Retype the lines below verbatim, leaving out the pictures.

**Input for this task**
::::::::::

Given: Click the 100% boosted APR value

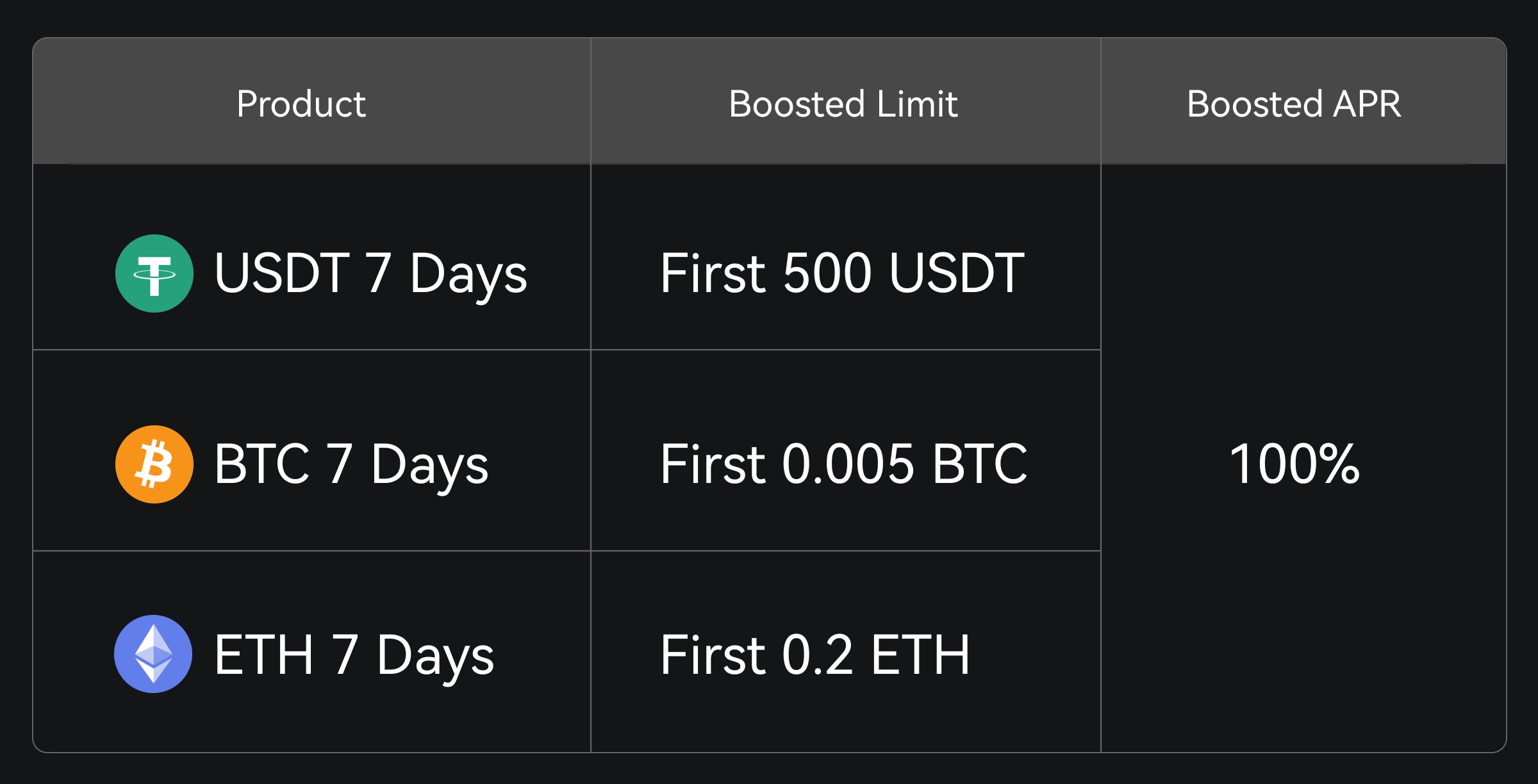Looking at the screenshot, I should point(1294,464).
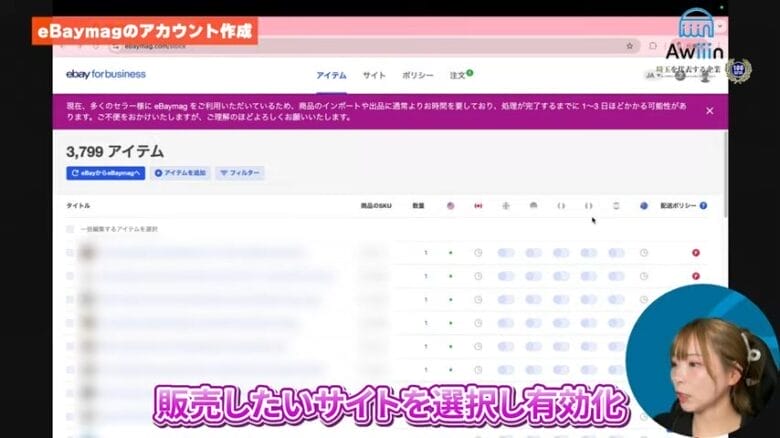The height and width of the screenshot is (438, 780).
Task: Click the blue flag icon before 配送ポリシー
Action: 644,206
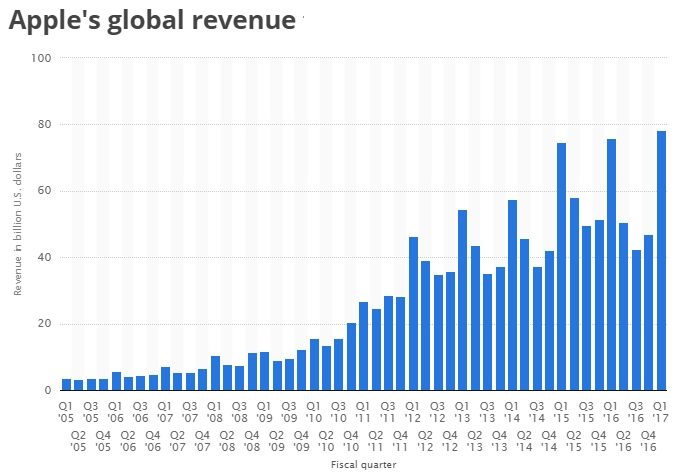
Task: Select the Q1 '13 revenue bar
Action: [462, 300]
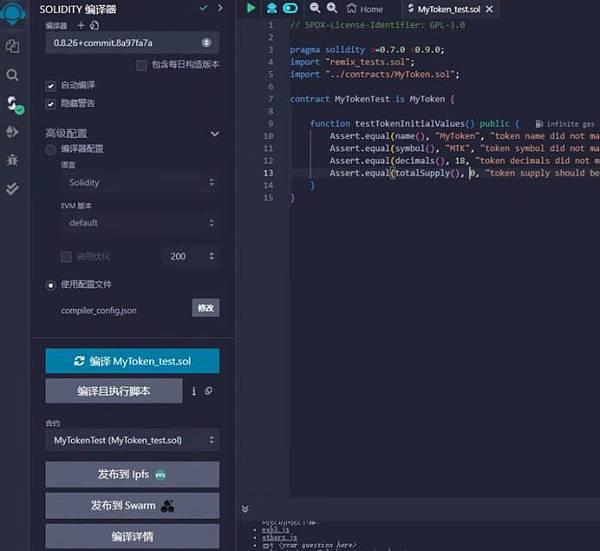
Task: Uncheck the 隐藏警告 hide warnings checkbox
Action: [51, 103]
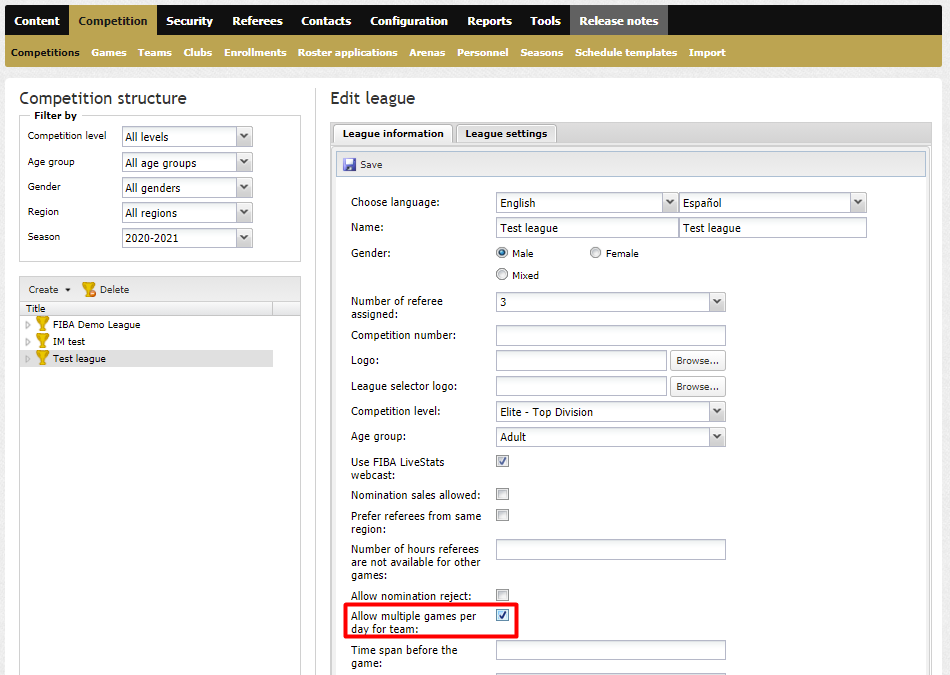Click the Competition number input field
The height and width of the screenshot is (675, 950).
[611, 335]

::::::::::

**Answer to this exercise**
Given: Click the 100% boosted APR value

Looking at the screenshot, I should point(1294,464).
The height and width of the screenshot is (438, 780).
Task: Click the blue flag icon before 配送ポリシー
Action: 644,206
Task: Select the Q1 '13 revenue bar
Action: [462, 300]
Task: Uncheck the 隐藏警告 hide warnings checkbox
Action: [51, 103]
Click the Competition number input field
The height and width of the screenshot is (675, 950).
[611, 335]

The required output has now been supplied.